Why SA wine is starting to attract the big bucks
By Christian Eedes, 20 November 2018
During my first ever visit to Australia to judge the Victorian Wine Show, one thing that particularly impressed was the organizational complexity of its industry versus ours. The state of Victoria has 23 000ha out of Australia’s total area of 135 000ha under vineyard and approximately 750 wineries. This compares to South Africa’s 95 000ha and 546 wineries in total.
An affluent domestic population also means that wineries aren’t afraid to charge top dollar – if you want to drink the Carrodus Cabernet Sauvignon 2016 from Yarra Yering which all-powerful critic James Halliday rated 99 points, as made by Sarah Crowe, Halliday’s 2017 winemaker of the year, then you must be prepared to pay AU$275 a bottle, the equivalent of just over R2 800. I at least got to taste it and very fine it is, too.
Will South Africa ever get close? Yesterday, I was a guest of AdVini to view two of the French company’s recently acquired Stellenbosch properties, namely L’Avenir and Le Bonheur both, as it so happens, situated on the R44 between Klapmuts and Stellenbosch and the first observation to make is that this is little stretch of road is all of a sudden attracting big bucks with both the venerable but until recently moribund Lievland acquired by MAN Family Wines (the partnership between José Conde of Stark-Condé and the Myburgh brothers of Joostenberg) and Warwick and Uitkyk by US-based Eileses Capital to go with AdVini’s purchases…
Le Bonheur currently has 64ha under vineyard, the intention being to get this up to 85ha in due course.
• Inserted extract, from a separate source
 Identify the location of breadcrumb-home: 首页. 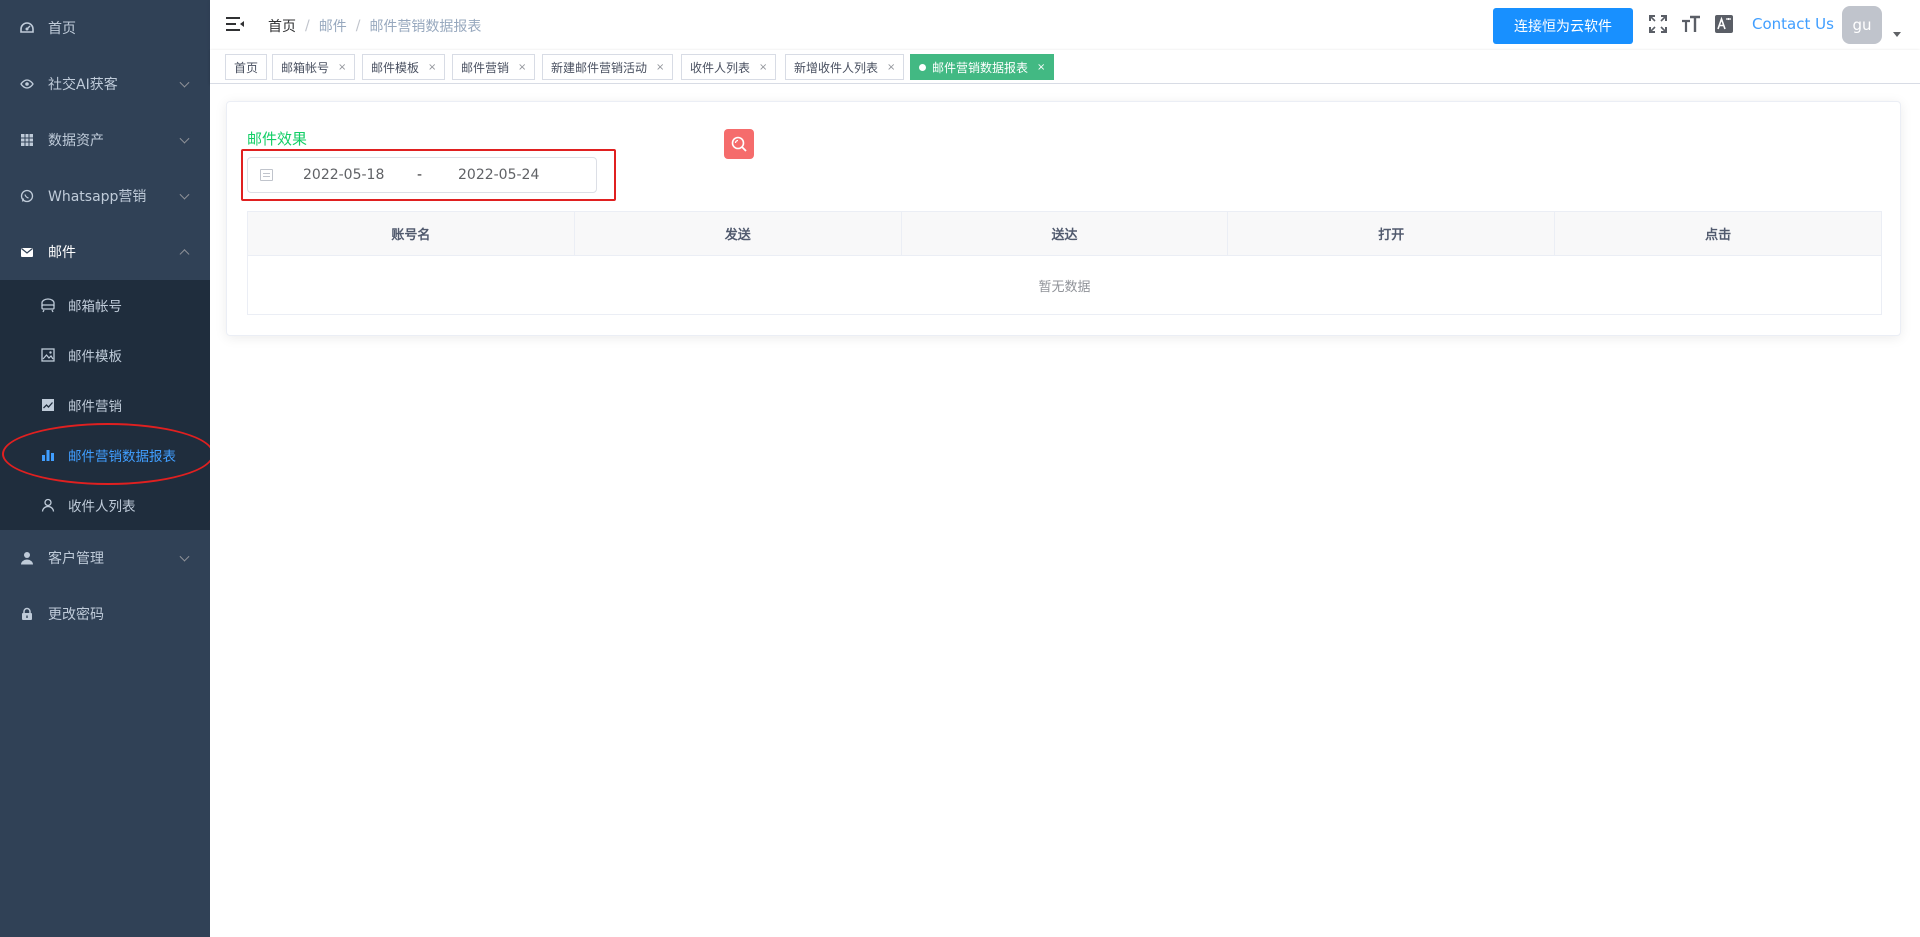
(282, 26).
Dirk Coetzee, the well-established L’Avenir winemaker, and William Wilkinson, previously of Wildekrans in Bot River, are over-seeing a project of consolidation and renewal both in the vineyards and the cellar (processing capacity set to be 1000 tons) and the idea is to focus mainly on the long-standing Cape Bordeaux red blend that is Prima, a single-variety Cabernet Sauvignon and a Blanc Fumé. The Weather Blocks Sauvignon Blanc 2018, including grapes from a 1977 vineyard planted to the “weerstasie” clone and featuring some 20% matured in new oak as made by Wilkinson, is most accomplished and hints at a bright future for this property…
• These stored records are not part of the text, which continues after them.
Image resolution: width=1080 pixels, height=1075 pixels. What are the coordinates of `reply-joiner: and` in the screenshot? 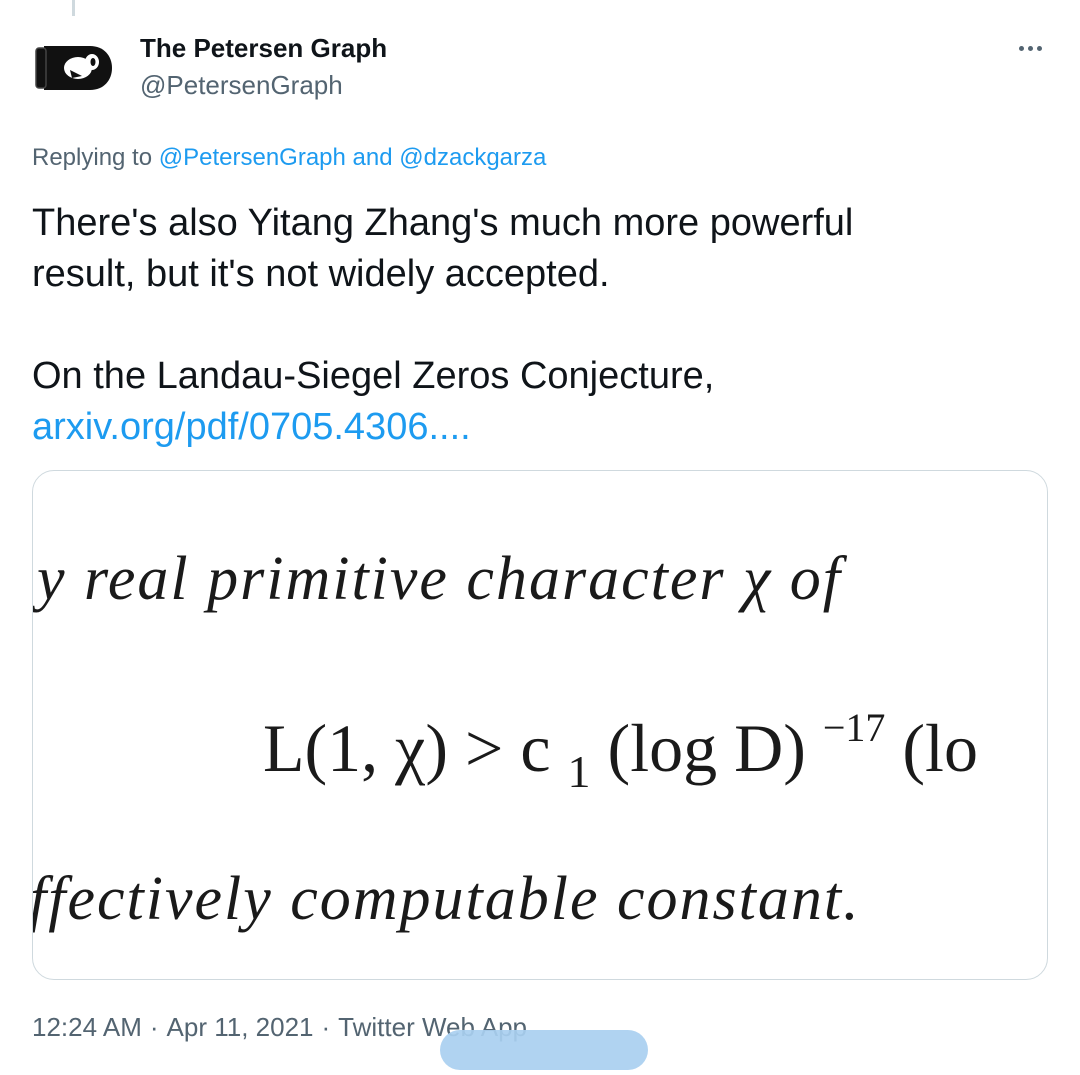 It's located at (373, 158).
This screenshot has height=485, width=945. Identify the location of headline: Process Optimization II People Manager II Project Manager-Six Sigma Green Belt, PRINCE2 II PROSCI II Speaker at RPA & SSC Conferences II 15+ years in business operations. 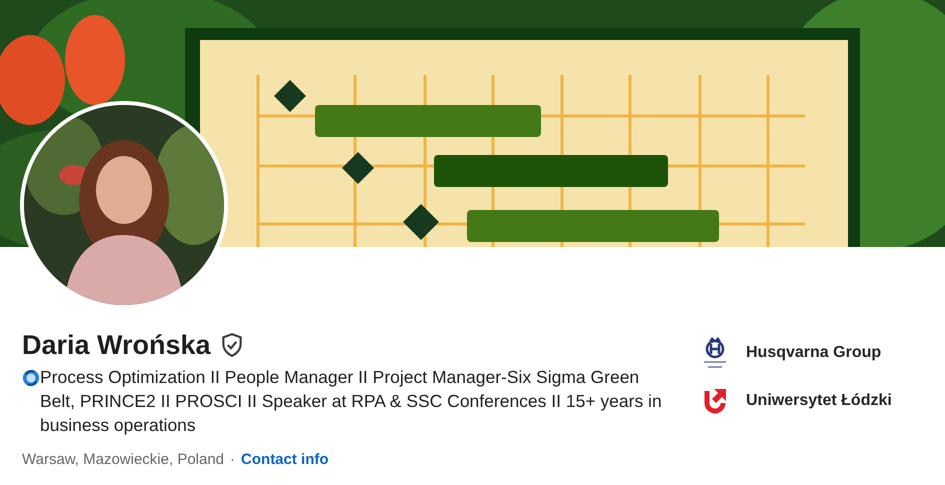
(351, 402).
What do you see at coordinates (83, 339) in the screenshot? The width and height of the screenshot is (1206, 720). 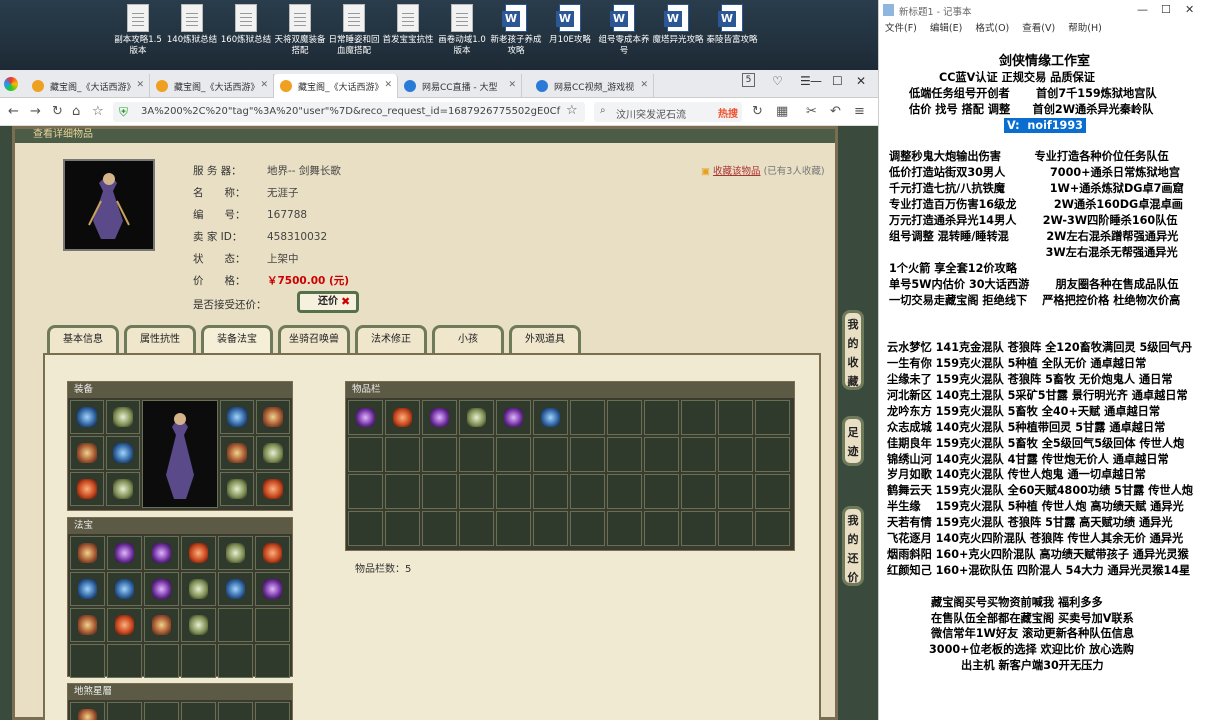 I see `tab-basic-info: 基本信息` at bounding box center [83, 339].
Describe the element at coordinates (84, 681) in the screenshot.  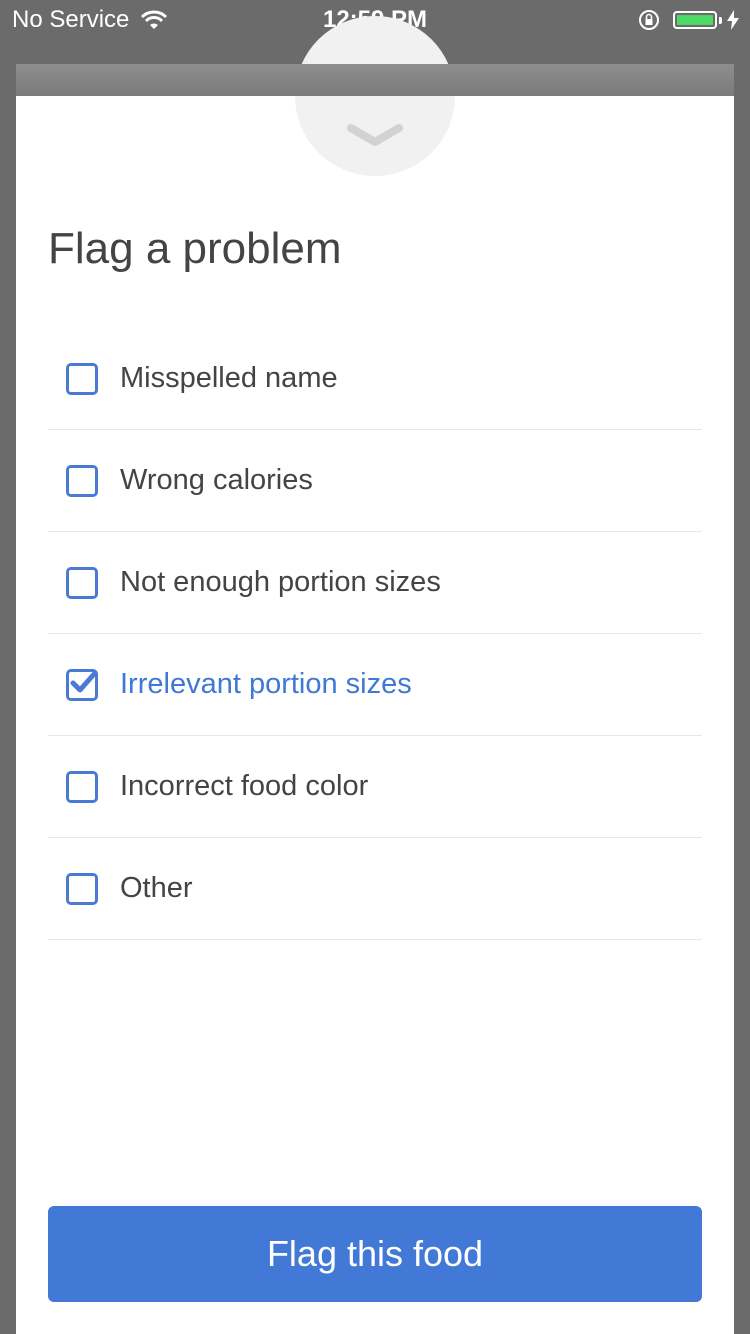
I see `checkmark-icon` at that location.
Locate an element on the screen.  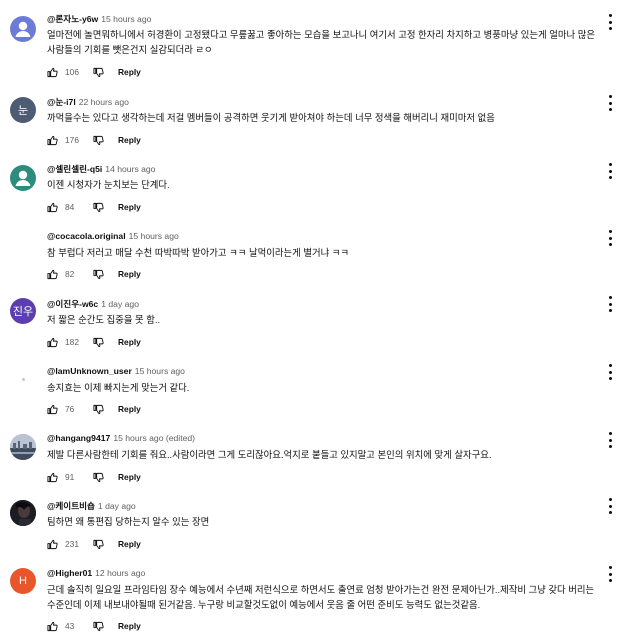
like-count: 231 is located at coordinates (72, 544).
Back at L’Avenir, meanwhile, the two key varieties are Chenin Blanc and Pinotage with a duo of Single Block wines at the pinnacle of the range. Both are very good but production is inevitably small – grapes for the Chenin Blanc comes from a 2ha block planted in 1973 and only 3 000 bottles of the current-release 2017 (R360 a bottle) were made while grapes for the Pinotage come from a 1990 block, the volume of the current-release 2016 (R500 a bottle) slightly higher at 5 000 bottles.
I ask Coetzee what it might take to produce 100 000 bottles of a wine which would consistently rate in the mid-90s on the 100-point scale and his answer is immediate and brief: “Time.” He continues by saying: “Look at Kanonkop. They’ve been making the same wines for decades making improvements little by little.”
The South African fine wine sector has enjoyed a golden period of late and I’m sometimes inclined to think that the quality improvement curve must necessarily flatten out. Perhaps, however, what we are seeing is a realisation by global investors that South African wine is fundamentally undervalued and the resulting forays by the likes of Advini and Eileses Capital will drive even further advances.